DATA UNDER STUDY
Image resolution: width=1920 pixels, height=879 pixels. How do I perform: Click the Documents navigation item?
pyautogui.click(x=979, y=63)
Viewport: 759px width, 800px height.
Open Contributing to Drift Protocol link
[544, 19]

WHAT IS BEING ASKED
Give back the material above exactly as it was given.

YOUR SOLUTION
Image resolution: width=1920 pixels, height=879 pixels. How do I perform: Click the Documents navigation item?
pyautogui.click(x=979, y=63)
Viewport: 759px width, 800px height.
Open Contributing to Drift Protocol link
[544, 19]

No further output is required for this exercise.